Our job as an LLM specialist is to provide them with this high quality dataset
Now, we can generate this proprietary data for 2 approaches: Either through SFT (Supervised fine tuning) or through RLHF (Reinforcement learning from human feedback). Which of these we would essentially work on depends entirely on the customer's need and preference.

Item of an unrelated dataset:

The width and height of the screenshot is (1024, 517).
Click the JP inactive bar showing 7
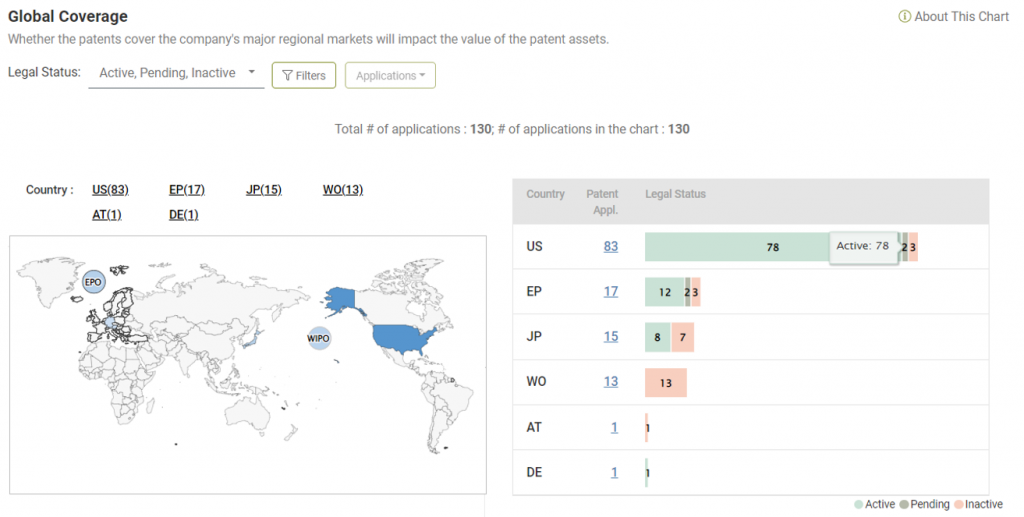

RLHF would typically involve us interacting with the LLM model and giving feedback on or comparing the output of the LLM (and providing rewrites when necessary). In SFT, we would generate numerous golden prompt-response pairs (this is devoid of model interaction)
Summarizing Python Data Scientist role requirement:
We require data analysts and data scientists who have worked on Python for data analysis purposes in real world projects. A developer would need to ask Natural language data analysis (or any other area that would be of interest to the customer) related questions and write the corresponding Python code to solve for the question. You would also be expected to provide feedback to model's output of the natural language questions
What does a typical day look like? This varies from project to project and thus customer to customer.
The day starts with a meeting between the project lead and their team. The goal is to define the goals and objectives for the day for each IC. This could be for example generating 5 colab notebooks for doing SFT or doing 10 interactions on the RLHF tool or review notebooks/ RLHF outputs generated by the team.
ICs work on their tasks throughout the day to achieve the goals defined.
ICs and leads sync up calls on a need basis to unblock ICs and make sure they are on track to achieve the goals and share feedback on the quality of the work
EOD IC/project lead sync to share the progress update.
How is the role different from other roles i.e. what will you not be doing that you typically see in other roles
As mentioned above, the role requires us to provide customers with high quality dataset that can be used by them as either evaluation dataset or for fine-tuning of their models. Our job is to generate and provide this high quality data. We won't be doing any model training or fine-tuning as scope of this workstream. That is something that the customer's internal team handles.
Must Haves for this role:
Bachelor’s/Master’s degree in Engineering, Computer Science (or equivalent experience)
Atleast 2 years of relevant experience in Data Science or Data Analysis
Atleast 2 years of experience working with Python programming
This is a Full time role with Turing.
Notice Period: 0-2 weeks
Monday through Friday for 8 hours each day. 4 hours of each day will be worked from 8:30 pm IST to 12:30 am IST so that there are 4 hours of overlap with PST time zone.